Over the last couple of days I’ve been bringing up an isolated test environment for a customer’s new site. (As an aside, one of the great things about moving to an Intel Mac is that I can run nearly any OS I want under VMware Fusion at near native speeds. You can’t beat testing in an identical environment, and I can throw pretty respectable virtual hardware at it, too: up to a 4-core with gigs of memory. If only Apple would let me virtualize OS X client.)

I’m using httperf to simulate client load on the test server and quickly decided that --wsesslog looked like the best choice for simulating an actual browser’s effect on the server.
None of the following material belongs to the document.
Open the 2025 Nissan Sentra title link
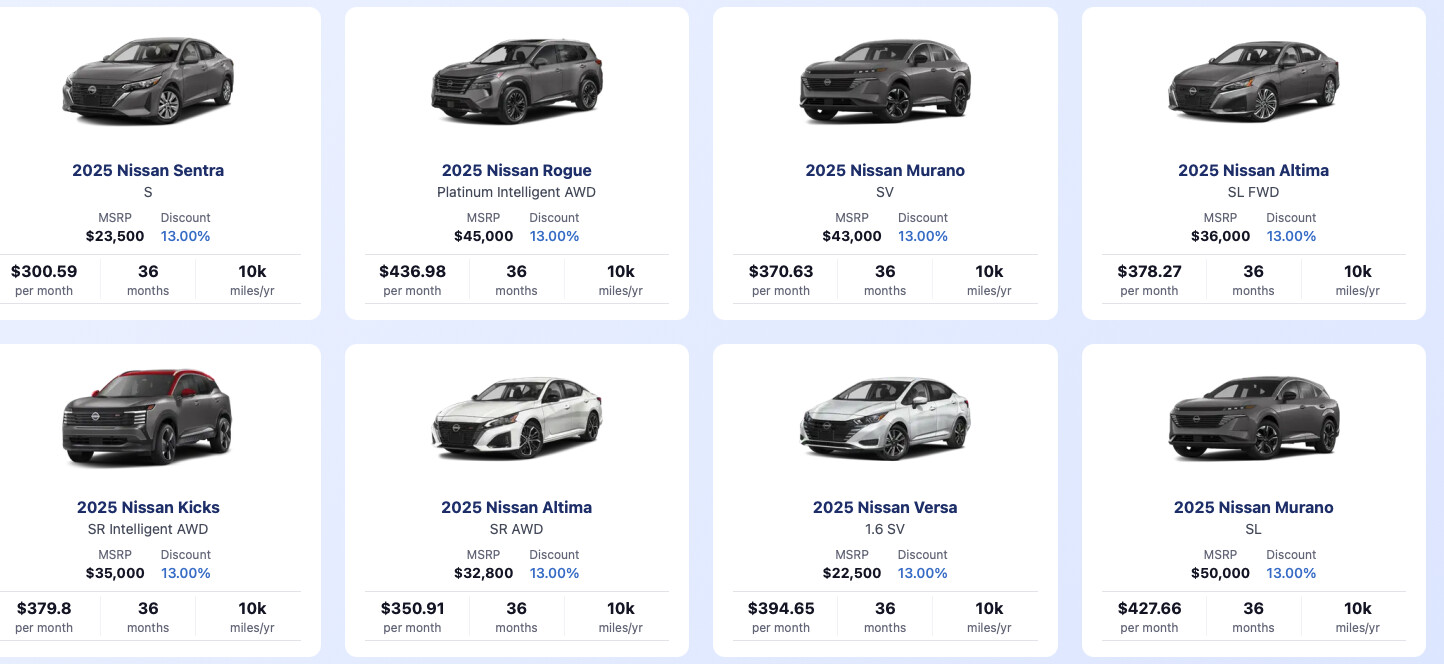 click(x=148, y=170)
A problem: how to generate those session workloads? I certainly don’t want to do this by hand for even one page. I want to generate a hit on every file referenced by the target page, but ignore anything hosted elsewhere.

A solution:

#!/usr/bin/env ruby
 
require 'rubygems'
require 'hpricot'
require 'open-uri'
 
if ARGV.length < 1
  $stderr.puts "usage: #{$0} url
 
  'url' must include the protocol prefix, e.g. http://"
  exit 1
end
 
url = ARGV.shift
if url =~ %r{^(https?://)([-a-z0-9.]+(:\d+)?)(.*/)([^/]*)$}i
  $protocol = $1
  $host = $2
  $document_dir = $4
  document_url = $5
else
  $stderr.puts 'Could not parse protocol and host from URL'
  exit 1
end
 
doc = Hpricot(open(url))
 
def puts_link(uri)
  return if uri.nil?
 
  if uri =~ %r{^#{$protocol}#{$host}(.*)$}
    puts "    #{$1}"
  elsif uri !~ %r{^https?://}
    if uri =~ %r{^/}
      puts "    #{uri}"
    else
      puts "    #{$document_dir}#{uri}"
    end
  end
end
 
puts "# httperf wsesslog for #{url} generated #{Time.now}"
puts
 
puts "#{$document_dir}#{document_url}"
 
(doc/"link[@rel='stylesheet']").each do |stylesheet|
  puts_link stylesheet.attributes['href']
end
 
(doc/"style").each do |style|
  style.inner_html.scan(/@import\s+(['"])([^\1]+)\1;/).each do |match|
    puts_link match[1]
  end
end
 
(doc/"script").each do |script|
  puts_link script.attributes['src']
end
 
(doc/"img").each do |img|
  puts_link img.attributes['src']
end